**Exercise goal**:
The response must consist of the lines below from the one with "Open more options" through the one with "The height and width of the screenshot is (532, 796).", exactly as they appear and with both ends kept.

== Segment start ==

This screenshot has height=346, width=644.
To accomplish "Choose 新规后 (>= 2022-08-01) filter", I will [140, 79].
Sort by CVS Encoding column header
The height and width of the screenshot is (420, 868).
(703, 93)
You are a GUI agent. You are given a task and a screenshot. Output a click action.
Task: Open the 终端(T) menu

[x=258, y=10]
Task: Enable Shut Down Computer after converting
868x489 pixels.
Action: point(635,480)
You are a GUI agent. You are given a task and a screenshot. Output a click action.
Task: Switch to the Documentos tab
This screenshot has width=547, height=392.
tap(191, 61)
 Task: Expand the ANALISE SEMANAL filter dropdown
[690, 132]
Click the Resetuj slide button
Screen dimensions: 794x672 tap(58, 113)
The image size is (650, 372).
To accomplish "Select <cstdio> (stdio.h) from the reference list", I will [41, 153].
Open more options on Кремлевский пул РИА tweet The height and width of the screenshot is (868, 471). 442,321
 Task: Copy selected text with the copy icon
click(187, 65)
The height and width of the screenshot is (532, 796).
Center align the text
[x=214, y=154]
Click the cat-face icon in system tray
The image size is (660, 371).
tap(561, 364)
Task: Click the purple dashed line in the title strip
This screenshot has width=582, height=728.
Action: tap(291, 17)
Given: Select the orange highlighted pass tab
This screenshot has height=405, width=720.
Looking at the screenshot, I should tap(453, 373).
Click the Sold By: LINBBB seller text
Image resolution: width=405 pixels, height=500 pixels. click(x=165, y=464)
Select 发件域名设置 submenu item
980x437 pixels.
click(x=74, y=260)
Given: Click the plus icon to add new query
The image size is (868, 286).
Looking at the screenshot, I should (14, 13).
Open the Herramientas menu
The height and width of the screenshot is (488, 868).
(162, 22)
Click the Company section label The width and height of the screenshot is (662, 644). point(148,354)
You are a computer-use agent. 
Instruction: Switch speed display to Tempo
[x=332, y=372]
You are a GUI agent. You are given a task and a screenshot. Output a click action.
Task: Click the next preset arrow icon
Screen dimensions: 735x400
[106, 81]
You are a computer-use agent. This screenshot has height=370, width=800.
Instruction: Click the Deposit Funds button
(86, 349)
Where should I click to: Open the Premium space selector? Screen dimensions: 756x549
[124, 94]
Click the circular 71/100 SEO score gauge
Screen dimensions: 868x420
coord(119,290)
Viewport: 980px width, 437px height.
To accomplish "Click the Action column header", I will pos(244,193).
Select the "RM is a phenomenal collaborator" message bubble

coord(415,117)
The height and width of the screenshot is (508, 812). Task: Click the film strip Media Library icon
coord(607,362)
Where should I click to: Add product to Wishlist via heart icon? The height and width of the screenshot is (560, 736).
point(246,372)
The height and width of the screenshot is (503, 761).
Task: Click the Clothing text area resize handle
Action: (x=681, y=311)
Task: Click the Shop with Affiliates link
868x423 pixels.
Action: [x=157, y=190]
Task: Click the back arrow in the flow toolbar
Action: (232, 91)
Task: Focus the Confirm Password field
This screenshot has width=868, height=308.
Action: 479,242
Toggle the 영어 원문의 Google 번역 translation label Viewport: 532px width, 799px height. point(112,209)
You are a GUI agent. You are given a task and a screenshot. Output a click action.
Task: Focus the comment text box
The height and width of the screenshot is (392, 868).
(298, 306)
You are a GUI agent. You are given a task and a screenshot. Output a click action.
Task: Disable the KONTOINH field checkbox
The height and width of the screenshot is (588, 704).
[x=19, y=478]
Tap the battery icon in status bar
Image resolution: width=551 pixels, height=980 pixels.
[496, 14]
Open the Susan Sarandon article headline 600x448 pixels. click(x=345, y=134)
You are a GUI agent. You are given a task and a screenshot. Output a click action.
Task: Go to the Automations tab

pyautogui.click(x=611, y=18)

== Segment end ==

**Solution to this problem**:
Open more options on Кремлевский пул РИА tweet The height and width of the screenshot is (868, 471). 442,321
 Task: Copy selected text with the copy icon
click(187, 65)
The height and width of the screenshot is (532, 796).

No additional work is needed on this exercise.